──────── Entries

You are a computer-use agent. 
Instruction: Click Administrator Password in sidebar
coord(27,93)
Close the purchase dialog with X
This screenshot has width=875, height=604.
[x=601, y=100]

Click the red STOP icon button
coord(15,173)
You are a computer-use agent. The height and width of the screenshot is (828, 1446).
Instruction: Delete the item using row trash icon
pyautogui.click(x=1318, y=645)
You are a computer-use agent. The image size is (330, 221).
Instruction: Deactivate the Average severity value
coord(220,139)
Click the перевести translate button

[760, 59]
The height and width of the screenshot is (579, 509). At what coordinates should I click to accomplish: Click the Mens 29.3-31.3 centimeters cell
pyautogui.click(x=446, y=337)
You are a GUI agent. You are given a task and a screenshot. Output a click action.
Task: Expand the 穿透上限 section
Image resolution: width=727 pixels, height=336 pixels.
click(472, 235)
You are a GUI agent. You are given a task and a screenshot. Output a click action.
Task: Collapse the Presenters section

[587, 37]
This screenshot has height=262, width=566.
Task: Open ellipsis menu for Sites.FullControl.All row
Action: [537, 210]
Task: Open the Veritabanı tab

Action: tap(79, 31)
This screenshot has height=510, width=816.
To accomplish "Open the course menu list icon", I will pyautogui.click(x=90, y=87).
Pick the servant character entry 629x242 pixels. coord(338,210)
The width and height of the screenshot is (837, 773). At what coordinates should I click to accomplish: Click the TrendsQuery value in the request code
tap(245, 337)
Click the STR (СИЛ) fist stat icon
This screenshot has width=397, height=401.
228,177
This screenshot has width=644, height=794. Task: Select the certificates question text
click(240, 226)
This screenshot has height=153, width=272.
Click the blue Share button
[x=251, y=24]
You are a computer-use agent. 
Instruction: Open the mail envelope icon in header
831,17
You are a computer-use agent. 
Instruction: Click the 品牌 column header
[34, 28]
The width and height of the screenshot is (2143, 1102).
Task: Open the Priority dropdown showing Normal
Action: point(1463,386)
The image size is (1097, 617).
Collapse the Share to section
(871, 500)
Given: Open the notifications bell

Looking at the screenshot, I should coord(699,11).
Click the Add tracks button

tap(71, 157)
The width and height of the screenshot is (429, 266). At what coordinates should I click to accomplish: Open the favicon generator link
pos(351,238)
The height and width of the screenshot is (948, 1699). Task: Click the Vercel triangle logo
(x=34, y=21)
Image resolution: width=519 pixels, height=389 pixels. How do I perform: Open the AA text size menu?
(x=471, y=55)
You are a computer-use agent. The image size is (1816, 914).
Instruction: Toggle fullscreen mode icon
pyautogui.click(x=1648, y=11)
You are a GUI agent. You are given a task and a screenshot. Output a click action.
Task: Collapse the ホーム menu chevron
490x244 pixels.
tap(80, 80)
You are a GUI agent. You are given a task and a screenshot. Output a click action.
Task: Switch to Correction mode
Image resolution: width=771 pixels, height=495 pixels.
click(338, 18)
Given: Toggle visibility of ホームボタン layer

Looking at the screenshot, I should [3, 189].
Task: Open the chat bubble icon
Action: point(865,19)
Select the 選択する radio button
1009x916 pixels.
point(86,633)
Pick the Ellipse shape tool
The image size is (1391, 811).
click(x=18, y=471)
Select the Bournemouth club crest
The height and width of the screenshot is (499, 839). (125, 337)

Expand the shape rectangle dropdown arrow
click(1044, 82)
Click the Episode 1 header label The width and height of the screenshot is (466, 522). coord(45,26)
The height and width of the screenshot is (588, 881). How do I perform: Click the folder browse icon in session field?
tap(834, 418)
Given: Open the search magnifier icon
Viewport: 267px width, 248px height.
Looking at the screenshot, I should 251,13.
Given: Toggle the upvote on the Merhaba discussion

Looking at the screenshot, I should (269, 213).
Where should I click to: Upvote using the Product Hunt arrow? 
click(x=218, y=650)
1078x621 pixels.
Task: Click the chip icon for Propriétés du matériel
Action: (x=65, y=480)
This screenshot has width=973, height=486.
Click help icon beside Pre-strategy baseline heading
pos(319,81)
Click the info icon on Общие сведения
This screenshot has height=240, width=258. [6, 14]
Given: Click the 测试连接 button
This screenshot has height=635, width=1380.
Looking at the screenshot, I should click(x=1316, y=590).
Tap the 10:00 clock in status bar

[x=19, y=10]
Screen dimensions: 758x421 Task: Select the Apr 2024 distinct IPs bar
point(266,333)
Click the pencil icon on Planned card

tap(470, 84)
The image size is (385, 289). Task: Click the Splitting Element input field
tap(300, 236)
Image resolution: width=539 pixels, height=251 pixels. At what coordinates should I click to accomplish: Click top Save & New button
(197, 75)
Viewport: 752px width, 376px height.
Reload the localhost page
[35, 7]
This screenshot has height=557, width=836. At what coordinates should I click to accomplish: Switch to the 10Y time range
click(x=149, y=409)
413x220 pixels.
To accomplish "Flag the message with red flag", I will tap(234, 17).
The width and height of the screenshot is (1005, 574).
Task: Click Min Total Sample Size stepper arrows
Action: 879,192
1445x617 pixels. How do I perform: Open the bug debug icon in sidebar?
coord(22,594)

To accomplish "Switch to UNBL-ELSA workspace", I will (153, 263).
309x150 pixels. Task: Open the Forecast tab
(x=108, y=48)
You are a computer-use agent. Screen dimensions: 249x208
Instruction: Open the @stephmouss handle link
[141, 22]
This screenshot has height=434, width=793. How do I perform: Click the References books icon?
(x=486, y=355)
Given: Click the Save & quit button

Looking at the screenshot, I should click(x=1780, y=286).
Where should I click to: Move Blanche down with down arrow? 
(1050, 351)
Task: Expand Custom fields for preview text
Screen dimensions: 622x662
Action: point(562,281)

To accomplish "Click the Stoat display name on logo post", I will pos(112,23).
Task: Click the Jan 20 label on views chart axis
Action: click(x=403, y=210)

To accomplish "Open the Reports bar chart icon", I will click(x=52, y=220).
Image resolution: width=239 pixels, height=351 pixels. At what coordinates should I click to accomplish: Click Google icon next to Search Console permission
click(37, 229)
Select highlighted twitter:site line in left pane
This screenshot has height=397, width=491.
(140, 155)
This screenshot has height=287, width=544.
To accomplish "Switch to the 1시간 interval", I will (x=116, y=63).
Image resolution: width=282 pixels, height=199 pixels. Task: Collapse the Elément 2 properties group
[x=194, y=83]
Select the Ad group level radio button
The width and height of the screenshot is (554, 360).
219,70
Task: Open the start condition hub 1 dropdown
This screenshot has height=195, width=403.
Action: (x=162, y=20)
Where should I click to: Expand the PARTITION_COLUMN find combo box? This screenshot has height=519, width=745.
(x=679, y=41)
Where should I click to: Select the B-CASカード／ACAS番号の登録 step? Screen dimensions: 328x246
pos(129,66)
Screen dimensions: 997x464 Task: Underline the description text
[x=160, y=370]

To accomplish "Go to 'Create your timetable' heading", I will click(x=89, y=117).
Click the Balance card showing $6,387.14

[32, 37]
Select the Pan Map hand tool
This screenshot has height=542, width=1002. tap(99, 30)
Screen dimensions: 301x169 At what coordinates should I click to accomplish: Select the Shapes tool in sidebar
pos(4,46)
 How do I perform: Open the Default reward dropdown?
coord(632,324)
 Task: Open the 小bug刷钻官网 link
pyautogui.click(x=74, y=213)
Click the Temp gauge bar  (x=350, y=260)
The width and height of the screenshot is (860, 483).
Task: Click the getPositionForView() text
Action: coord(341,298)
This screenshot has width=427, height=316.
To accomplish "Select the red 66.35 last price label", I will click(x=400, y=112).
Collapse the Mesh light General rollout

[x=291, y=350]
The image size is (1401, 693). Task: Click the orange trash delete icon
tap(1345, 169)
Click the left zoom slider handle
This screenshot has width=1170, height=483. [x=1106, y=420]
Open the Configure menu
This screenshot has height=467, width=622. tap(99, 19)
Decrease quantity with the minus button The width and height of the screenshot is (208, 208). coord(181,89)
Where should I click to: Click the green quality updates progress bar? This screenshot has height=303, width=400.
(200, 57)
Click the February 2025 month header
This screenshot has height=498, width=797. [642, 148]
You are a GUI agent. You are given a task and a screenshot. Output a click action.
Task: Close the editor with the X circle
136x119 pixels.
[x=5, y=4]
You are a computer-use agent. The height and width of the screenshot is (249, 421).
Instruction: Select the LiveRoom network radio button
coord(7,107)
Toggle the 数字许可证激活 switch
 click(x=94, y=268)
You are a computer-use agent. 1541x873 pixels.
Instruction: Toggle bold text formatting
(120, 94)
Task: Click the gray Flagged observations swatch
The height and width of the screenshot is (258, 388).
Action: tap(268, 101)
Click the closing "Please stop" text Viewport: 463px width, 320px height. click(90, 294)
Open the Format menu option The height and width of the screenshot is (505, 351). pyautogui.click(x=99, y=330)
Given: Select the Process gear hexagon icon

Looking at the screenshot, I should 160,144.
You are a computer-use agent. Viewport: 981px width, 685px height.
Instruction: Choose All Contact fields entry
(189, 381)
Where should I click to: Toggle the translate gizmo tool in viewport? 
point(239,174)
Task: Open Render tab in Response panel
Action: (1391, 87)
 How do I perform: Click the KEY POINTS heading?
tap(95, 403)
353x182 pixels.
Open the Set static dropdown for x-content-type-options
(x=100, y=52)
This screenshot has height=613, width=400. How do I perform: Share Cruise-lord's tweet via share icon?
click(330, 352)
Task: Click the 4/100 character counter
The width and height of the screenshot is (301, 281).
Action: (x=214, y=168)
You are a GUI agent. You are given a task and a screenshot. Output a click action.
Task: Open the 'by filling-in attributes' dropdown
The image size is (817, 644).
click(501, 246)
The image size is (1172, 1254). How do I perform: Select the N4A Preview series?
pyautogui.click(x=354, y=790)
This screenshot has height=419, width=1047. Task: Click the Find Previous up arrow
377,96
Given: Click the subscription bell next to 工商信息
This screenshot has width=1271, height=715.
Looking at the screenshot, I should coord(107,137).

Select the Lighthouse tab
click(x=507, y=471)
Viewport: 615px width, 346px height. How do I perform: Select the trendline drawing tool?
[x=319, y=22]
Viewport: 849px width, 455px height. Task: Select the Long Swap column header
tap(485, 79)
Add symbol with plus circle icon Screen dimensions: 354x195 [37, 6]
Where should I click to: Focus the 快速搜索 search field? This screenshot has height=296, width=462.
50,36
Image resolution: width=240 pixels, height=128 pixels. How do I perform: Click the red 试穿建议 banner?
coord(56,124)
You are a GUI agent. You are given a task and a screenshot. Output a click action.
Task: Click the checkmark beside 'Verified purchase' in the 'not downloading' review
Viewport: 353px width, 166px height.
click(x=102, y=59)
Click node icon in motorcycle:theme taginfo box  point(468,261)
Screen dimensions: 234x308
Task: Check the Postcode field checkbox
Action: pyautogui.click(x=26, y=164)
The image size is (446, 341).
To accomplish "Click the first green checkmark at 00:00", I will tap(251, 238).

────────────────

**The request**: Rewrite the rows starting at the line that contains "Toggle the 数字许可证激活 switch" and ending at the line that contains "Click the closing", with "gray" replaced by "green" and nothing else changed.

**The solution**:
Toggle the 数字许可证激活 switch
 click(x=94, y=268)
You are a computer-use agent. 1541x873 pixels.
Instruction: Toggle bold text formatting
(120, 94)
Task: Click the green Flagged observations swatch
The height and width of the screenshot is (258, 388).
Action: tap(268, 101)
Click the closing "Please stop" text Viewport: 463px width, 320px height. click(90, 294)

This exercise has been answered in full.